--- begin Text block ---

And while Cujo goes mad, a marriage falls apart, a child begins to question the love of his parents, and the stage is set for arguably what is still one of King’s darkest endings to date (beaten, perhaps, only by Pet Sematary.) But however dark it is, it is also perfectly fitting, an ending which, had they kept it, would have made for a ballsier and much more impressive movie adaptation. I understand why Hollywood balked at including it, but it is, for me, what elevates the book from great to exceptional. It goes where it’s supposed to, where we hope it won’t. It’s a gut-punch you don’t see coming even though you probably should have.

And that, to me, is the very definition of horror.

Perhaps it helps that I read this after getting married and divorced. I saw things in the book my childhood self would not have seen. It added layers, sympathy, magnified the sadness and the horror. So to say Cujo is merely a tale of a dog gone nuts (an impression perpetuated by his frequent appearances in popular culture) is to do the book a great disservice. It’s a parable about marriage, human frailty, parenthood, and yes, evil, with nary a thread of the supernatural to be found. Because in Cujo, the dog is not the true monster at the heart of the story.

We are.

The complete list of the books to be read can be found on the Stephen King Books In Chronological Order For Stephen King Revisited Reading Lists page. To be notified of new posts and updates via email, please sign-up using the box on the right side or the bottom of this site.

Born and raised in Ireland, Kealan Patrick Burke is the Bram Stoker Award-winning author of six novels, over a hundred short stories, and editor of several acclaimed anthologies. When not writing, Kealan designs book covers through his company Elderlemon Design.  A feature film based on his short story “Peekers” is currently in development at Lionsgate Entertainment.  You can find him on the web at, on Facebook, and on Twitter.


  • It’s an interesting game of ‘What if?” to take this book – and Pet Sematary – and put them with King’s last book – Finders, Keepers. What if these 3 books were written in the same time period, how would have certain events played out in each of them?

--- end Text block ---
--- begin Data listing ---

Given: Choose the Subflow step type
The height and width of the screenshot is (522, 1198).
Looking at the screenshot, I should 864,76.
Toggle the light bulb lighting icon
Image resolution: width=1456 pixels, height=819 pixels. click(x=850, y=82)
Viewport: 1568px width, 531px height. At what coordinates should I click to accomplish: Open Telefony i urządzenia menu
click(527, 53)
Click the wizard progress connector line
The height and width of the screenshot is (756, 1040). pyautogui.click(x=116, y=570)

--- end Data listing ---

What this exercise asks:
1. According to the Cujo review, what four things is the book a parable about? List them.
2. Extract the passage of the Cujo review from "Born and raised" to "each of them?".
3. Write what comes next in the Cujo review, picking up after its final sentence.
The entries are separate material that has nothing to do with the Cujo review.

Answers given:
1.
- marriage
- human frailty
- parenthood
- evil

2.
Born and raised in Ireland, Kealan Patrick Burke is the Bram Stoker Award-winning author of six novels, over a hundred short stories, and editor of several acclaimed anthologies. When not writing, Kealan designs book covers through his company Elderlemon Design.  A feature film based on his short story “Peekers” is currently in development at Lionsgate Entertainment.  You can find him on the web at, on Facebook, and on Twitter.


  • It’s an interesting game of ‘What if?” to take this book – and Pet Sematary – and put them with King’s last book – Finders, Keepers. What if these 3 books were written in the same time period, how would have certain events played out in each of them?

3.
  • Vincent Pall

    “. . . [T]he stage is set for arguably what is still one of King’s darkest endings to date (beaten, perhaps, only by Pet Sematary.)]

    I take it you haven’t read _Revival_ then, huh? It’s not only King’s darkest ending, it’s the darkest ending of ANY book I’ve ever read.

  • I think a lot of us come from the same place: we started reading King at an early age, and our memories/perceptions are of simple, scary monster tales. Then, as we reread them at a more mature age, we realize that there was much more going on.

  • Linda Thompson-Mills

    More reviews please, Mr. Burke! Succinct, sensitive and powerful. Thank you! I must read some of your fiction — now!

  • Wanda Maynard

    That was very powerful. “Cujo” is right up there in my top 10 favorite King novels, too. And yes, it made me so sad that the dog had to die, and a marriage had to fall apart, and too, in the process the madness took others too. The horror of it all tore at my heart.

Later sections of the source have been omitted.